→ **Your task**
Below is a listing. Set down exactly the lines from the one containing "Instruction: Toggle view mode to Simple" through the one containing "Given: Click the $6,606.39 current price", both ends included, and leave out the rest.

→ **Extracted information**
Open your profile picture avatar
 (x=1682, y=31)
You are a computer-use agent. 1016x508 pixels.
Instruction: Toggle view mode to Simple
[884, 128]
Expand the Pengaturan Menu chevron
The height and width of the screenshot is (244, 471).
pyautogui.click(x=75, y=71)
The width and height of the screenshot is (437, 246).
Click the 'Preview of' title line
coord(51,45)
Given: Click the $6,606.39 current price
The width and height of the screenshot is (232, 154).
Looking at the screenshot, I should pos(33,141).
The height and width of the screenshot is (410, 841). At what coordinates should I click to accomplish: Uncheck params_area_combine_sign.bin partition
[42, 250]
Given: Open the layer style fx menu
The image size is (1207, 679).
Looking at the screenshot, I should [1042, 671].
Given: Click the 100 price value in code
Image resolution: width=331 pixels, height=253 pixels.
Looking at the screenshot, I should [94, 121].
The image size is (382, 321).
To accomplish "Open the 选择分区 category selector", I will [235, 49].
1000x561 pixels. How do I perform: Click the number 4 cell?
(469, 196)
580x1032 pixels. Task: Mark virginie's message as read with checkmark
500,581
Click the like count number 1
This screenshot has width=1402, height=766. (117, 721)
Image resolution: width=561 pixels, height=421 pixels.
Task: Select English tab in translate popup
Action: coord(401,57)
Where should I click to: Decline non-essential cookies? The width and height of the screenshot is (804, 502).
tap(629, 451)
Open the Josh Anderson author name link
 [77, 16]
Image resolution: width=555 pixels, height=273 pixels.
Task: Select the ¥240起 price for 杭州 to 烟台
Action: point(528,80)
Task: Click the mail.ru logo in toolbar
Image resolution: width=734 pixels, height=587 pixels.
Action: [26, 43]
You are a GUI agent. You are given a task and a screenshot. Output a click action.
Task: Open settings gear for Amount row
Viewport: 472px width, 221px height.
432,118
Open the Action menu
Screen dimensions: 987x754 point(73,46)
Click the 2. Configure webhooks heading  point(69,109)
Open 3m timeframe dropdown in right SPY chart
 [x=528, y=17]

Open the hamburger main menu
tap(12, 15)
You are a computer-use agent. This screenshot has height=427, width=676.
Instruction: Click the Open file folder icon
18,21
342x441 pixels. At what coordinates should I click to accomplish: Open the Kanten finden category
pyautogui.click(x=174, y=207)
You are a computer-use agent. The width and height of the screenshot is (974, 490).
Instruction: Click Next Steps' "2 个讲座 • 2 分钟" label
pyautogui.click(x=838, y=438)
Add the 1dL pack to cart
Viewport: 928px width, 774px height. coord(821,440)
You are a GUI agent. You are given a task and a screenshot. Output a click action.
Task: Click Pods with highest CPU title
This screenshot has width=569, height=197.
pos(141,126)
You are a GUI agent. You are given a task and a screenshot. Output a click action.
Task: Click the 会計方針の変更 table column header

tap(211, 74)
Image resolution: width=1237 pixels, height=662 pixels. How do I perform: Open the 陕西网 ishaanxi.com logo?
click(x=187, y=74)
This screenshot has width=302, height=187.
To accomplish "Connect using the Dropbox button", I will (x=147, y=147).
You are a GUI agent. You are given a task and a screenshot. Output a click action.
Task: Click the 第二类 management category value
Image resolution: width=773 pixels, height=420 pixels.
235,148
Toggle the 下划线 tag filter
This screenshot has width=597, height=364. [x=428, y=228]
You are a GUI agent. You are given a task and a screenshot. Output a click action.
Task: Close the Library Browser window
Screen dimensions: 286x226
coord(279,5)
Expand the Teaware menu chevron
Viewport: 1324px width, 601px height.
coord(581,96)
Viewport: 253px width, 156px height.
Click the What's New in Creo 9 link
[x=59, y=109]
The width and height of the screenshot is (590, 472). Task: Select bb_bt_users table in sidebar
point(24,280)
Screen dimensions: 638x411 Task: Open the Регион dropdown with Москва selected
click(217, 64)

→ **Task answer**
Instruction: Toggle view mode to Simple
[884, 128]
Expand the Pengaturan Menu chevron
The height and width of the screenshot is (244, 471).
pyautogui.click(x=75, y=71)
The width and height of the screenshot is (437, 246).
Click the 'Preview of' title line
coord(51,45)
Given: Click the $6,606.39 current price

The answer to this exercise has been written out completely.